Entries shown ▸
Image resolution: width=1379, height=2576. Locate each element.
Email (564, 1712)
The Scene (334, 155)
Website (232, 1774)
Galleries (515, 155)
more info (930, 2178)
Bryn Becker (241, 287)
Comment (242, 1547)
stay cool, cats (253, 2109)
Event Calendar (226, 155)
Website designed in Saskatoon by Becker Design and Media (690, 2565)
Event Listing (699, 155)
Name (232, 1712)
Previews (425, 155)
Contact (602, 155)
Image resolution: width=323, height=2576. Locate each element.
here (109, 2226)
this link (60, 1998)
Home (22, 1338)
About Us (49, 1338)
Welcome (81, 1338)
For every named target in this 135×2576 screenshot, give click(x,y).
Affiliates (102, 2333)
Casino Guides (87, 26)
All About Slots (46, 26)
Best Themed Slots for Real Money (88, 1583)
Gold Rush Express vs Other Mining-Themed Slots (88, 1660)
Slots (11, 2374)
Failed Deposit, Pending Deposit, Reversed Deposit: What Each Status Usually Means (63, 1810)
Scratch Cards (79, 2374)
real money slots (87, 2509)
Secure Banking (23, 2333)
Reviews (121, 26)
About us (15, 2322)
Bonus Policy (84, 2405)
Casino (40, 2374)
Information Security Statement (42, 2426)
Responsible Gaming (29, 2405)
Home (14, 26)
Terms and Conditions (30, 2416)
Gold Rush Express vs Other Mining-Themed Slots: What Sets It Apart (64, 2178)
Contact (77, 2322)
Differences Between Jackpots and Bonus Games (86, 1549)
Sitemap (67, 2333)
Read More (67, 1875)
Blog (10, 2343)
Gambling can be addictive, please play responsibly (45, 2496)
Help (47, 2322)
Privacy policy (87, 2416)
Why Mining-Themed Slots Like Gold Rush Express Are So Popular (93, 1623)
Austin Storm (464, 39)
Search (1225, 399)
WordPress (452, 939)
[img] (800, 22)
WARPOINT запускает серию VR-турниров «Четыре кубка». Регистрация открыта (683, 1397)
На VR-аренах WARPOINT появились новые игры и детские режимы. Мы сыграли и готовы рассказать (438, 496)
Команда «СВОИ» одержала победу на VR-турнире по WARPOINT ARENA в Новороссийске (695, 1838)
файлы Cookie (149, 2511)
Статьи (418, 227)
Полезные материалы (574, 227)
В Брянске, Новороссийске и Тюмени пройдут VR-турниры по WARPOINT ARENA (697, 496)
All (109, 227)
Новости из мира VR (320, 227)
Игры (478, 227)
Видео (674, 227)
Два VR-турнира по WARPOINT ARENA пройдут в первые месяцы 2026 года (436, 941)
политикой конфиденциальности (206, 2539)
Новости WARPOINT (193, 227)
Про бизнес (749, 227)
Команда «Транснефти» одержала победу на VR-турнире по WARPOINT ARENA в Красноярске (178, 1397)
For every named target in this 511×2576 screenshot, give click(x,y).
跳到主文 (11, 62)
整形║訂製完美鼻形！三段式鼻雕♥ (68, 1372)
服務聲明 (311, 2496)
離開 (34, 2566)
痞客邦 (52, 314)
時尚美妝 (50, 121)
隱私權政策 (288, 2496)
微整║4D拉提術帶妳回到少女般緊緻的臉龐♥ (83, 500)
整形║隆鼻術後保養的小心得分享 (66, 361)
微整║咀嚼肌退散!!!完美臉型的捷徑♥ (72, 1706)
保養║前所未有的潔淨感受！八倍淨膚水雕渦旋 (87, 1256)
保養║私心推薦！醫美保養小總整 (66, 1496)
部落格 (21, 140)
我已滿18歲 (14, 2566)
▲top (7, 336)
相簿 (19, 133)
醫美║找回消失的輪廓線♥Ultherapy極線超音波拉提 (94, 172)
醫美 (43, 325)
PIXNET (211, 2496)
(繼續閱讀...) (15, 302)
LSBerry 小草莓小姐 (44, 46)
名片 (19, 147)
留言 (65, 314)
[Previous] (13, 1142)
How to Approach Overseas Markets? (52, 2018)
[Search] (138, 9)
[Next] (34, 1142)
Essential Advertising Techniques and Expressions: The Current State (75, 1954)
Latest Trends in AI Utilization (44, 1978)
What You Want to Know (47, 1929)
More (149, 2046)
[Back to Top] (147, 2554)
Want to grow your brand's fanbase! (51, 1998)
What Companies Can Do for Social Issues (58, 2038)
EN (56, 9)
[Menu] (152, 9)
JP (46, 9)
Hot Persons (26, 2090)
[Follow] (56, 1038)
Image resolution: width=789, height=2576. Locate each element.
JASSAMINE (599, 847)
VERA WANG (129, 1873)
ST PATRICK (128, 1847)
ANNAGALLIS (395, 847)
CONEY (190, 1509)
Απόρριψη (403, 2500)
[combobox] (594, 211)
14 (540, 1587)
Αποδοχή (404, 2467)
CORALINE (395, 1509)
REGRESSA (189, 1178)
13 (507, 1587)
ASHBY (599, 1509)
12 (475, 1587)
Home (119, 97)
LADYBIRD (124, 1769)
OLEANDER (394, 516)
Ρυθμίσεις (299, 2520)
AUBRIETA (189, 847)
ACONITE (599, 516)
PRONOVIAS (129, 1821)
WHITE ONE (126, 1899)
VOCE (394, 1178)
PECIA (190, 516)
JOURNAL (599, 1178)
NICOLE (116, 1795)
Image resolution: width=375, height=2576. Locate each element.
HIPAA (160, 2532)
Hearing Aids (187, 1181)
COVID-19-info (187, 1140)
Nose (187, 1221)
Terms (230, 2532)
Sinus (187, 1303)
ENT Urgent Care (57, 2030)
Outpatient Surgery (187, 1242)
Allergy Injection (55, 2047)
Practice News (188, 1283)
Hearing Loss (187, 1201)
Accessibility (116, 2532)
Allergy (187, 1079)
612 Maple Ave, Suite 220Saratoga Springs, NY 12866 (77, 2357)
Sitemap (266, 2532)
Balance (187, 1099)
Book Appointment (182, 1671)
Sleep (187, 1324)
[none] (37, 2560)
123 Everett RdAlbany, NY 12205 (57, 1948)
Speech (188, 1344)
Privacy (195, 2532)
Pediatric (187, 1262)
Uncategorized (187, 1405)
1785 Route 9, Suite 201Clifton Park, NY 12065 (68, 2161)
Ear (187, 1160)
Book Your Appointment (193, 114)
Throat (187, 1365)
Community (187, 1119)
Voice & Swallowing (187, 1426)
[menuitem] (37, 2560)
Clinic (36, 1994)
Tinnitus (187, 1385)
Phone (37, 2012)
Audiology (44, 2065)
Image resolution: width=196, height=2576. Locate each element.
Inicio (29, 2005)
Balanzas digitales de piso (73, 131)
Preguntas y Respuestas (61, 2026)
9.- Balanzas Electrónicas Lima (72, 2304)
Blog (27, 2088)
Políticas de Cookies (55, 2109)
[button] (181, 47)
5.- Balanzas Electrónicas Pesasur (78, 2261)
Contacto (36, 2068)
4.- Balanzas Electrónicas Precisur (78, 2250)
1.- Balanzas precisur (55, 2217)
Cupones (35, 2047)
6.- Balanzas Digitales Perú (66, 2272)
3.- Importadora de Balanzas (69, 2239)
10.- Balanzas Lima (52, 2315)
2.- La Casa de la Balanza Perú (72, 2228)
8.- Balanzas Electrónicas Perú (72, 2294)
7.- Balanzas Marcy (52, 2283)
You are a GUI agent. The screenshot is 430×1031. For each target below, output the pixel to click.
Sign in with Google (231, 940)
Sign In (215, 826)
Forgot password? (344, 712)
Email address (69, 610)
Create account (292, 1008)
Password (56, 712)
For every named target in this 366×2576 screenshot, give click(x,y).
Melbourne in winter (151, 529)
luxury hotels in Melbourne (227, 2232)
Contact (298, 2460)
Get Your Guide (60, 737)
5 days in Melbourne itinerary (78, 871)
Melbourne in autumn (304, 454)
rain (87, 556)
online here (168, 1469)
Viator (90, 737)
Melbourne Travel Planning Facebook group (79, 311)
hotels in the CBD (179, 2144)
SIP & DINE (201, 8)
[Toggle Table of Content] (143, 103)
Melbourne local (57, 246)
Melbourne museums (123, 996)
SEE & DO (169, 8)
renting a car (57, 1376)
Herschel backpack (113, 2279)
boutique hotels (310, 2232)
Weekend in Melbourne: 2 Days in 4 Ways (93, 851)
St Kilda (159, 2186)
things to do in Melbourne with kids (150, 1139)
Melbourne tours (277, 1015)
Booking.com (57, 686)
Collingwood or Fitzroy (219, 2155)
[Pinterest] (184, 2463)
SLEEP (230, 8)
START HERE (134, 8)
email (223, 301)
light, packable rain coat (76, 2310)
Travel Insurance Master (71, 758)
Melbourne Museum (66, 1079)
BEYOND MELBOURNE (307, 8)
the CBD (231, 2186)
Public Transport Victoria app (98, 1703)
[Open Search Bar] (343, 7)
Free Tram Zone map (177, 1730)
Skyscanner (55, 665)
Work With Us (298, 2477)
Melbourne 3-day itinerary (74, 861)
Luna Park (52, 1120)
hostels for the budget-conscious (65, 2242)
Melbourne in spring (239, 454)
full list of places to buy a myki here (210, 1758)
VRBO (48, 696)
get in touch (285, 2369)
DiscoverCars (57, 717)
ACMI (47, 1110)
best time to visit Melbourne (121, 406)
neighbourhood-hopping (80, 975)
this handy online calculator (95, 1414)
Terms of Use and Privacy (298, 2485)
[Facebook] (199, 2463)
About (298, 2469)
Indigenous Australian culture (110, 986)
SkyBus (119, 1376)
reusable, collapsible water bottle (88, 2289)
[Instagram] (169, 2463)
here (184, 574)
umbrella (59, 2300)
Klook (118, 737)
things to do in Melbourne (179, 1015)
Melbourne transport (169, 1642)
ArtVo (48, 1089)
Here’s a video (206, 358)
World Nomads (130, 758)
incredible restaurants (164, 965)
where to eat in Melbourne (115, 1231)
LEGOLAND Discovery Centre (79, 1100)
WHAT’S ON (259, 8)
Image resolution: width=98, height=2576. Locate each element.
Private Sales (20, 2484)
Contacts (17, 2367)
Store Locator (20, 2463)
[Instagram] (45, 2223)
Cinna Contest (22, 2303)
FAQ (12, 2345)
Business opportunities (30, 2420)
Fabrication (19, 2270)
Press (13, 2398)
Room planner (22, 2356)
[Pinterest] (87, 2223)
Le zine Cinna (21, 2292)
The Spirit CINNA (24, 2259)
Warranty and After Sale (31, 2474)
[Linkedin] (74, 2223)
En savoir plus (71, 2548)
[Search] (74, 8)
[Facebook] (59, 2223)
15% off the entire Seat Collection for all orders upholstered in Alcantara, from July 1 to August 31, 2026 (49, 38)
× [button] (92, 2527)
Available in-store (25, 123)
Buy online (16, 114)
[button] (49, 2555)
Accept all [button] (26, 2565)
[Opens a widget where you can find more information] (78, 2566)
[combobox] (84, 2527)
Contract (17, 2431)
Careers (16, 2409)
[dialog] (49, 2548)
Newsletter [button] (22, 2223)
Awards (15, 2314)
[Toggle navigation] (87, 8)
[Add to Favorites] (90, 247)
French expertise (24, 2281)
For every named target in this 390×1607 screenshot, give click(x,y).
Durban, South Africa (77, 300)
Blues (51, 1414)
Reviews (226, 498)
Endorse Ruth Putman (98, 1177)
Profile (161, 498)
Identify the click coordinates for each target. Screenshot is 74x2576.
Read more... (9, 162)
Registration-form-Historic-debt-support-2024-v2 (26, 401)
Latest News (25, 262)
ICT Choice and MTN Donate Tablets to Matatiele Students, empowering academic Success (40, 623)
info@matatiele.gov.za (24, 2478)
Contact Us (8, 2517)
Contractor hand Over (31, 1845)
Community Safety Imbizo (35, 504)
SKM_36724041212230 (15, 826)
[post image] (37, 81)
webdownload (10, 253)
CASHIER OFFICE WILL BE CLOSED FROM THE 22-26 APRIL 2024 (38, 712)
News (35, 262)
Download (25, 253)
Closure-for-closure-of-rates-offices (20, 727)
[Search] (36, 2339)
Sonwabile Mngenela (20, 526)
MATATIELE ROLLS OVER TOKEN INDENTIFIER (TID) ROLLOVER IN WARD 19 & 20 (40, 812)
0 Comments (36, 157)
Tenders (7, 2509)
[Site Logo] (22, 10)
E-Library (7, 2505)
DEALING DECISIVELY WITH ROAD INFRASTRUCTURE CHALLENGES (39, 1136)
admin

Try it ▸ The line above containing "Scratch Cards (79, 2374)", the line containing "На VR-аренах WARPOINT", and every line between them are to be transcribed exactly; no other line is wanted.

Exercise solution ▸
Scratch Cards (79, 2374)
real money slots (87, 2509)
Secure Banking (23, 2333)
Reviews (121, 26)
About us (15, 2322)
Bonus Policy (84, 2405)
Casino (40, 2374)
Information Security Statement (42, 2426)
Responsible Gaming (29, 2405)
Home (14, 26)
Terms and Conditions (30, 2416)
Gold Rush Express vs Other Mining-Themed Slots: What Sets It Apart (64, 2178)
Contact (77, 2322)
Differences Between Jackpots and Bonus Games (86, 1549)
Sitemap (67, 2333)
Read More (67, 1875)
Blog (10, 2343)
Gambling can be addictive, please play responsibly (45, 2496)
Help (47, 2322)
Privacy policy (87, 2416)
Why Mining-Themed Slots Like Gold Rush Express Are So Popular (93, 1623)
Austin Storm (464, 39)
Search (1225, 399)
WordPress (452, 939)
[img] (800, 22)
WARPOINT запускает серию VR-турниров «Четыре кубка». Регистрация открыта (683, 1397)
На VR-аренах WARPOINT появились новые игры и детские режимы. Мы сыграли и готовы рассказать (438, 496)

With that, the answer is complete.